Extraordinary Image Showing Dolphin's Echolocated Impression of Submerged Human Leaves Researchers 'Speechless

"Nearly every experiment is bringing us more images with more detail."

For the first time ever, researchers from the U.S. and the U.K. have engineered an impression of what a dolphin sees through echolocation, and it left them speechless.

Using an imaging system called Cymascope, Jack Kassewitz of SpeakDolphin, a dolphin communication research organization, and his team were able to isolate and record dolphin echolocation sounds directed onto specific objects. Kassewitz's latest research showed the dolphin's echolocated impression of a submerged human.

The groundbreaking image created through dolphin's internal echolocation system. (Image source: SpeakDolphin.com)

"Seeing the 3D print of a human being left us all speechless," Kassewitz told Gizmodo. "For the first time ever, we may be holding in our hands a glimpse into what cetaceans see with sound. Nearly every experiment is bringing us more images with more detail."

In order to create the actual image, the Cymascope technology takes the sounds from the dolphin's internal echolocation system and converts them into 2D images. From there, researchers are able to convert those images to 3D, and create 3D-print, real-world models.

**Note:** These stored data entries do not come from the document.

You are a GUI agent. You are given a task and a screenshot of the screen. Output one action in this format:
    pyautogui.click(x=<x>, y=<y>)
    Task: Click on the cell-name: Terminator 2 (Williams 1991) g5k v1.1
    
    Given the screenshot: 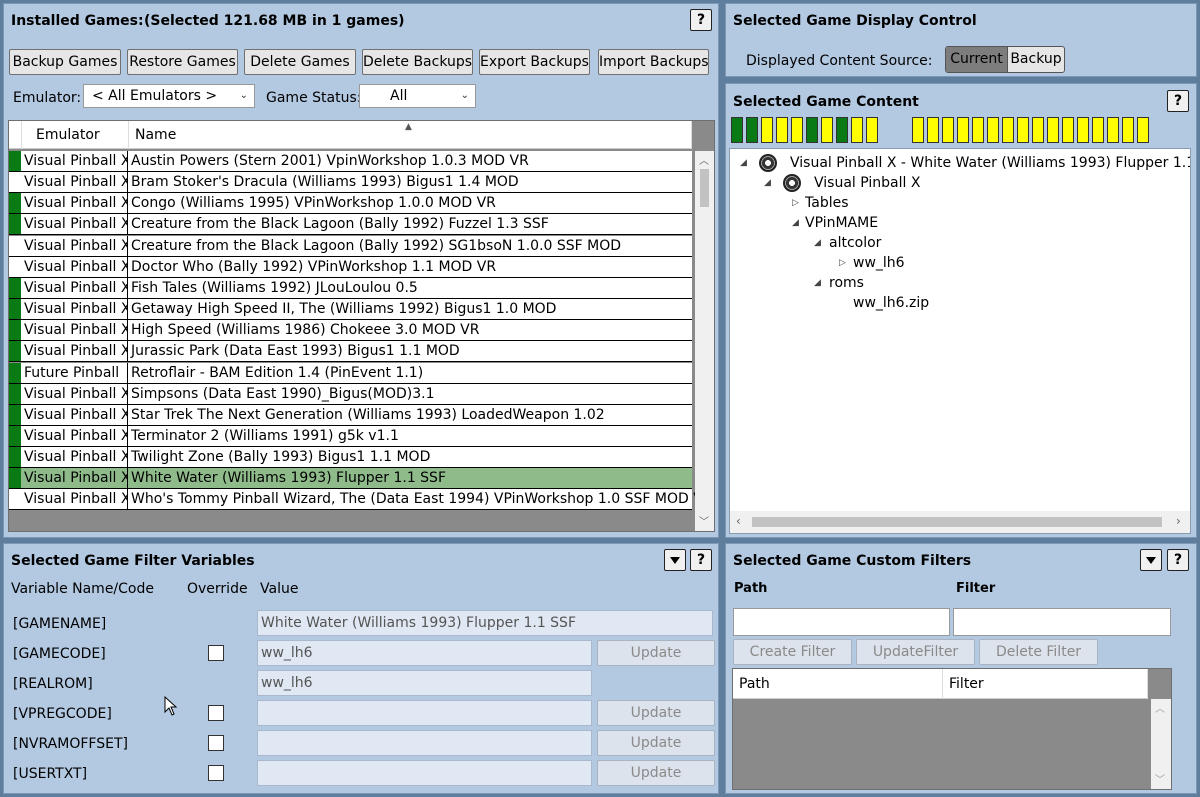 What is the action you would take?
    pyautogui.click(x=265, y=436)
    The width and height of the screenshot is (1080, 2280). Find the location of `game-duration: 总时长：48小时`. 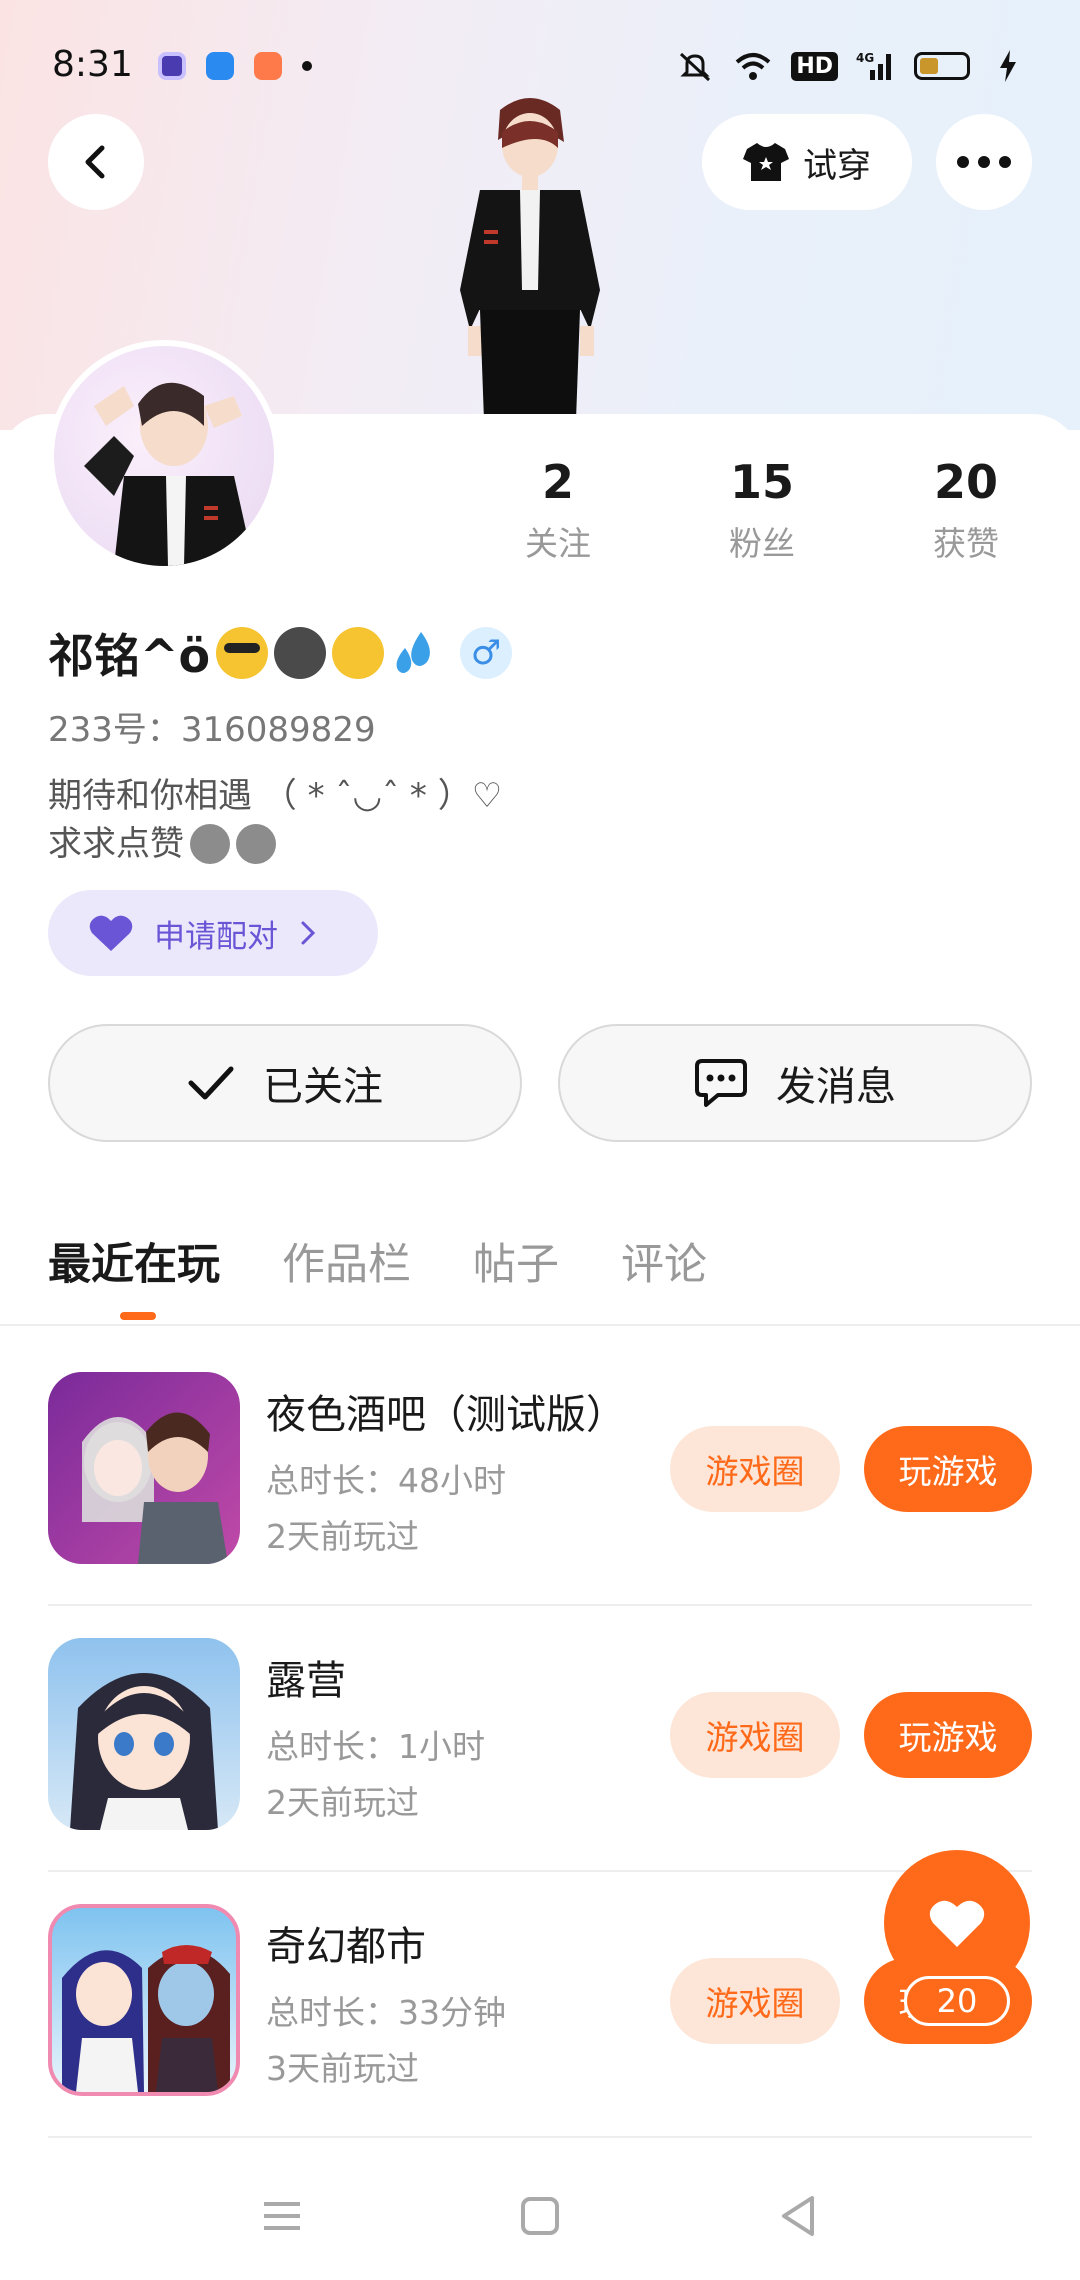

"When we discovered that dolphins not exposed to the echolocation experiment could identify objects from recorded dolphin sounds with 92% accuracy, we began to look for a way for to see what was in those sounds," said Kassewitz, who has been researching dolphin communication for more than a decade.

To conduct the experiment that created the impression of the submerged human, Kassewitz and his team worked with a female dolphin named Amaya. They directed her sonar beams toward a submerged diver, while a hydrophone recorded the dolphin's echoes.

In order to avoid any "noise," the diver went into the water without any breathing apparatus, because the researchers did not want air bubbles to affect the results of the experiment.

The team also performed the experiment with a flowerpot, a cube and a plastic "+" symbol. According to Kassewitz, the researchers were "thrilled" with the impression Amaya made of the cube, but that was before they were left "speechless" by her impression of the diver.

Moving forward, Kassewitz and his team are interested in determining if and how dolphins might be sharing echolocated impressions as part of an intra-species pictorial language.